• EXERCISE OBJECTIVE:
Reproduce every record below exactly as it appears.

***

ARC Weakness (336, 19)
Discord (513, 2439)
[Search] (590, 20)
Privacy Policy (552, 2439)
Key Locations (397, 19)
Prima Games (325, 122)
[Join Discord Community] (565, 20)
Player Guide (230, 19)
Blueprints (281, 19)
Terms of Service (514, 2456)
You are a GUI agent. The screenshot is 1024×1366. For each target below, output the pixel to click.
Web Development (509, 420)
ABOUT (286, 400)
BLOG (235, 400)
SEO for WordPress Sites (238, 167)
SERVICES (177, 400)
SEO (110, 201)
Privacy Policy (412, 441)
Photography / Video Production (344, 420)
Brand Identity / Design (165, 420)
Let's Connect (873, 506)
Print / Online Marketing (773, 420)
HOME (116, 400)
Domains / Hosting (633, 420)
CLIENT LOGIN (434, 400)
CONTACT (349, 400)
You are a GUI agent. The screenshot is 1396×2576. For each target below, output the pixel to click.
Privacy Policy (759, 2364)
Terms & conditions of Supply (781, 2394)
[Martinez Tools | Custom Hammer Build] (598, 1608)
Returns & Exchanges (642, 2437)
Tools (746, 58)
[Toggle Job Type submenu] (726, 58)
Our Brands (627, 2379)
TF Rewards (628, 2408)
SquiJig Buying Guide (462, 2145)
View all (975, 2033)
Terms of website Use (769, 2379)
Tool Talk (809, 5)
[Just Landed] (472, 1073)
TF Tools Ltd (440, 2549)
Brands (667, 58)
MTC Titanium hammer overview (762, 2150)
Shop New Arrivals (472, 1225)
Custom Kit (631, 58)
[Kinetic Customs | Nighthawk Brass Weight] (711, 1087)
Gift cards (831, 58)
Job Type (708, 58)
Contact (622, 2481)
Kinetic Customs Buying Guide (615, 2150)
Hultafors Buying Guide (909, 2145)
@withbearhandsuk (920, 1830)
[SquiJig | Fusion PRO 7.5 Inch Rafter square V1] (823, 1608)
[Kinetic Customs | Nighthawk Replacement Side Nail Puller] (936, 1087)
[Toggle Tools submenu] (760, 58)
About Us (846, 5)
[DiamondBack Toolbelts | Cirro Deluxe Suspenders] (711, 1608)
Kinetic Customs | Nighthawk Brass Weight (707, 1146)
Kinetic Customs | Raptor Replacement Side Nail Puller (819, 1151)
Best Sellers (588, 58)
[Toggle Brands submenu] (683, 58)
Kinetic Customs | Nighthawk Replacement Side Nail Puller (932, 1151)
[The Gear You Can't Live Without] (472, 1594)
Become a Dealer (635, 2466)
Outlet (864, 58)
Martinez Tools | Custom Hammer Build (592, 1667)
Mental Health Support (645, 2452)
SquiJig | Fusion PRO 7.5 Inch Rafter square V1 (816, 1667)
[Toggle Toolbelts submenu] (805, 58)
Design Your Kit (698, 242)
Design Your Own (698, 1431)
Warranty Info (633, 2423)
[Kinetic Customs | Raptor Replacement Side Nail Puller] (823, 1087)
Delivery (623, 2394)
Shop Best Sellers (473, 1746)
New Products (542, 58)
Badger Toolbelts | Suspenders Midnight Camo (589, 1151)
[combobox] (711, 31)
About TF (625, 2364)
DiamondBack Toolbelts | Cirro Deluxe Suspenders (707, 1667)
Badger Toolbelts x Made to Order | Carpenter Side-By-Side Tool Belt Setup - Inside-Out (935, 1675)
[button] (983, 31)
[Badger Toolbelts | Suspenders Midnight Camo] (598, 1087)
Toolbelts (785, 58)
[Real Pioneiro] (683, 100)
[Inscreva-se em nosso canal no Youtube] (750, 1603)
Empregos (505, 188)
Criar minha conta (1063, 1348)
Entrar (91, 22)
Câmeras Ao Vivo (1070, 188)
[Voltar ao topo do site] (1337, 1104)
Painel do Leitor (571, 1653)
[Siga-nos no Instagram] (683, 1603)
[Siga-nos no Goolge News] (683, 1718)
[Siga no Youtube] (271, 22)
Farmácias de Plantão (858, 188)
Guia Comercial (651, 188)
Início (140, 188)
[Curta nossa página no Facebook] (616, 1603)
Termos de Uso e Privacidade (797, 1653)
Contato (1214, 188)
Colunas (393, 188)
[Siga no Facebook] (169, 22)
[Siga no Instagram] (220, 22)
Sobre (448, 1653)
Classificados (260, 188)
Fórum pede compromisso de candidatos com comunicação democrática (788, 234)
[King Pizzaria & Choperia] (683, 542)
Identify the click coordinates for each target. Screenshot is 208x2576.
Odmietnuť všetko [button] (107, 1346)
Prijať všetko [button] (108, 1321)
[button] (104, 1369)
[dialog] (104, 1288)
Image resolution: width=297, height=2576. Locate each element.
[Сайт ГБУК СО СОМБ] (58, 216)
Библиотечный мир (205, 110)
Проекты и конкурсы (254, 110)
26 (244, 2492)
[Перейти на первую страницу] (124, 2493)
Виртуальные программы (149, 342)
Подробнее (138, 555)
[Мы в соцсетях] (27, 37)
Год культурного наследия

***

• TASK SOLUTION:
ARC Weakness (336, 19)
Discord (513, 2439)
[Search] (590, 20)
Privacy Policy (552, 2439)
Key Locations (397, 19)
Prima Games (325, 122)
[Join Discord Community] (565, 20)
Player Guide (230, 19)
Blueprints (281, 19)
Terms of Service (514, 2456)
You are a GUI agent. The screenshot is 1024×1366. For each target below, output the pixel to click.
Web Development (509, 420)
ABOUT (286, 400)
BLOG (235, 400)
SEO for WordPress Sites (238, 167)
SERVICES (177, 400)
SEO (110, 201)
Privacy Policy (412, 441)
Photography / Video Production (344, 420)
Brand Identity / Design (165, 420)
Let's Connect (873, 506)
Print / Online Marketing (773, 420)
HOME (116, 400)
Domains / Hosting (633, 420)
CLIENT LOGIN (434, 400)
CONTACT (349, 400)
You are a GUI agent. The screenshot is 1396×2576. For each target below, output the pixel to click.
Privacy Policy (759, 2364)
Terms & conditions of Supply (781, 2394)
[Martinez Tools | Custom Hammer Build] (598, 1608)
Returns & Exchanges (642, 2437)
Tools (746, 58)
[Toggle Job Type submenu] (726, 58)
Our Brands (627, 2379)
TF Rewards (628, 2408)
SquiJig Buying Guide (462, 2145)
View all (975, 2033)
Terms of website Use (769, 2379)
Tool Talk (809, 5)
[Just Landed] (472, 1073)
TF Tools Ltd (440, 2549)
Brands (667, 58)
MTC Titanium hammer overview (762, 2150)
Shop New Arrivals (472, 1225)
Custom Kit (631, 58)
[Kinetic Customs | Nighthawk Brass Weight] (711, 1087)
Gift cards (831, 58)
Job Type (708, 58)
Contact (622, 2481)
Kinetic Customs Buying Guide (615, 2150)
Hultafors Buying Guide (909, 2145)
@withbearhandsuk (920, 1830)
[SquiJig | Fusion PRO 7.5 Inch Rafter square V1] (823, 1608)
[Kinetic Customs | Nighthawk Replacement Side Nail Puller] (936, 1087)
[Toggle Tools submenu] (760, 58)
About Us (846, 5)
[DiamondBack Toolbelts | Cirro Deluxe Suspenders] (711, 1608)
Kinetic Customs | Nighthawk Brass Weight (707, 1146)
Kinetic Customs | Raptor Replacement Side Nail Puller (819, 1151)
Best Sellers (588, 58)
[Toggle Brands submenu] (683, 58)
Kinetic Customs | Nighthawk Replacement Side Nail Puller (932, 1151)
[The Gear You Can't Live Without] (472, 1594)
Become a Dealer (635, 2466)
Outlet (864, 58)
Martinez Tools | Custom Hammer Build (592, 1667)
Mental Health Support (645, 2452)
SquiJig | Fusion PRO 7.5 Inch Rafter square V1 (816, 1667)
[Toggle Toolbelts submenu] (805, 58)
Design Your Kit (698, 242)
Design Your Own (698, 1431)
Warranty Info (633, 2423)
[Kinetic Customs | Raptor Replacement Side Nail Puller] (823, 1087)
Delivery (623, 2394)
Shop Best Sellers (473, 1746)
New Products (542, 58)
Badger Toolbelts | Suspenders Midnight Camo (589, 1151)
[combobox] (711, 31)
About TF (625, 2364)
DiamondBack Toolbelts | Cirro Deluxe Suspenders (707, 1667)
Badger Toolbelts x Made to Order | Carpenter Side-By-Side Tool Belt Setup - Inside-Out (935, 1675)
[button] (983, 31)
[Badger Toolbelts | Suspenders Midnight Camo] (598, 1087)
Toolbelts (785, 58)
[Real Pioneiro] (683, 100)
[Inscreva-se em nosso canal no Youtube] (750, 1603)
Empregos (505, 188)
Criar minha conta (1063, 1348)
Entrar (91, 22)
Câmeras Ao Vivo (1070, 188)
[Voltar ao topo do site] (1337, 1104)
Painel do Leitor (571, 1653)
[Siga-nos no Instagram] (683, 1603)
[Siga-nos no Goolge News] (683, 1718)
[Siga no Youtube] (271, 22)
Farmácias de Plantão (858, 188)
Guia Comercial (651, 188)
Início (140, 188)
[Curta nossa página no Facebook] (616, 1603)
Termos de Uso e Privacidade (797, 1653)
Contato (1214, 188)
Colunas (393, 188)
[Siga no Facebook] (169, 22)
[Siga no Instagram] (220, 22)
Sobre (448, 1653)
Classificados (260, 188)
Fórum pede compromisso de candidatos com comunicação democrática (788, 234)
[King Pizzaria & Choperia] (683, 542)
Identify the click coordinates for each target. Screenshot is 208x2576.
Odmietnuť všetko [button] (107, 1346)
Prijať všetko [button] (108, 1321)
[button] (104, 1369)
[dialog] (104, 1288)
Image resolution: width=297, height=2576. Locate each element.
[Сайт ГБУК СО СОМБ] (58, 216)
Библиотечный мир (205, 110)
Проекты и конкурсы (254, 110)
26 (244, 2492)
[Перейти на первую страницу] (124, 2493)
Виртуальные программы (149, 342)
Подробнее (138, 555)
[Мы в соцсетях] (27, 37)
Год культурного наследия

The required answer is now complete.